Six sénateurs américains, dont Ron Wyden et Elizabeth Warren, ont adressé une lettre urgente au Directeur du renseignement national pour avertir que les Américains utilisant des services VPN commerciaux pourraient perdre sans le savoir leurs protections constitutionnelles contre la surveillance.
Ce que demandent les sénateurs
Les législateurs exigent des réponses sur la façon dont les agences de renseignement américaines traitent le trafic internet provenant de nœuds de sortie VPN situés à l'étranger. Leur préoccupation principale : comme un VPN achemine le trafic via des serveurs dans d'autres pays, les systèmes de surveillance peuvent automatiquement classer ce trafic comme « étranger », déclenchant des pouvoirs de collecte jamais destinés aux citoyens américains.
La lettre cite spécifiquement la Section 702 du Foreign Intelligence Surveillance Act (FISA) et le Décret exécutif 12333, deux des cadres juridiques les plus étendus pour la collecte de données de communication. Selon les sénateurs, les utilisateurs de VPN sont pris dans ce filet à leur insu.
Le problème de mauvaise classification
Les systèmes de collecte de renseignement déterminent l'origine géographique du trafic en regardant l'adresse IP. Un VPN masque l'adresse IP réelle de l'utilisateur et la remplace par celle du serveur VPN, généralement situé dans un autre pays. Les systèmes automatisés peuvent alors classer ce trafic comme étranger, privant l'utilisateur des protections constitutionnelles.
Ampleur du problème
L'utilisation des VPN aux États-Unis a considérablement augmenté ces dernières années.
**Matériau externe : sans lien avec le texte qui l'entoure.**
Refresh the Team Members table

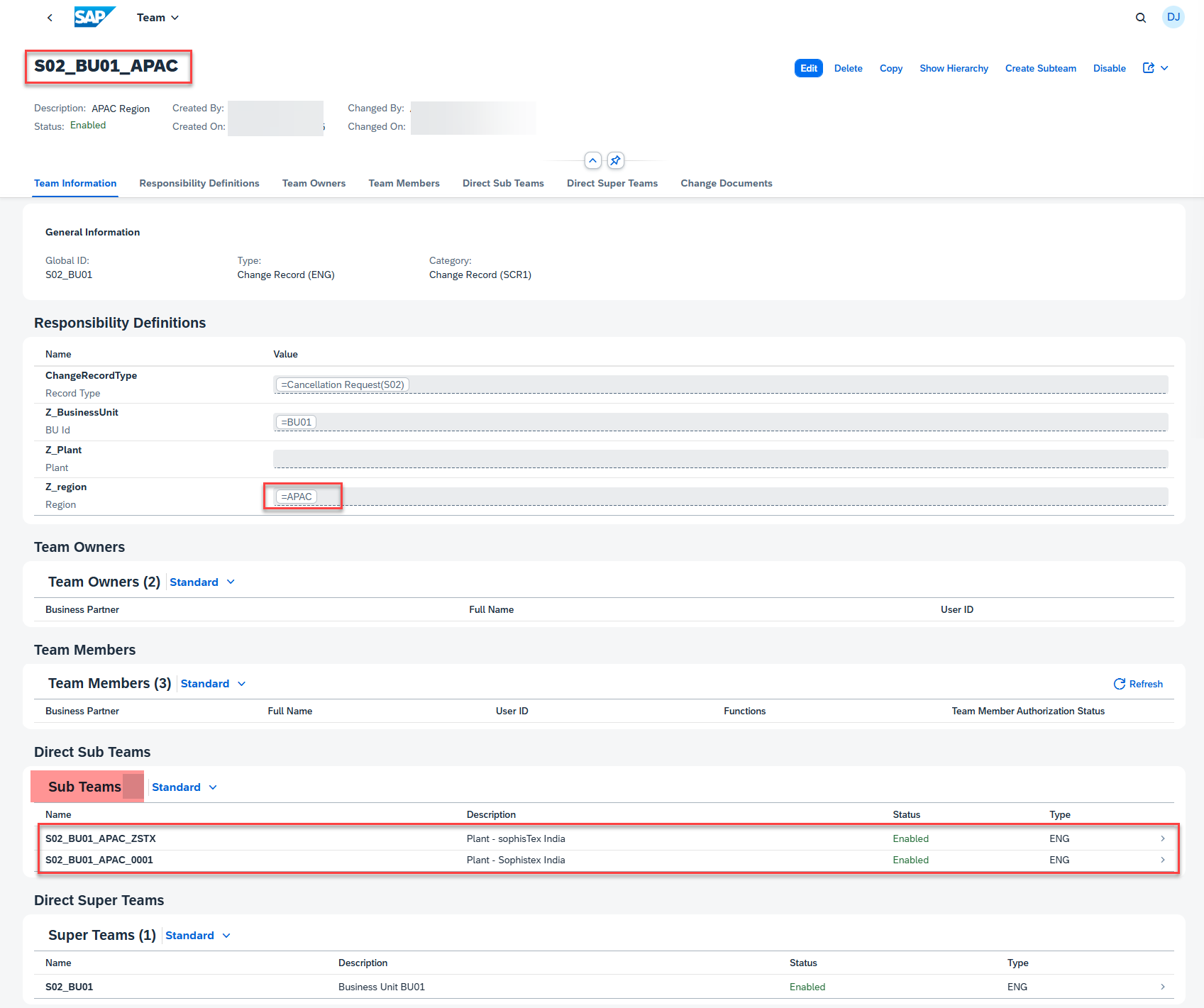1137,684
Des dizaines de millions d'Américains utilisent des services VPN pour protéger leurs données sur les réseaux Wi-Fi publics, préserver leur vie privée et, de plus en plus, en raison d'une prise de conscience croissante des pratiques de surveillance. Si les inquiétudes des sénateurs sont fondées, un très grand nombre d'Américains bénéficient actuellement de moins de protections légales qu'ils ne le croient.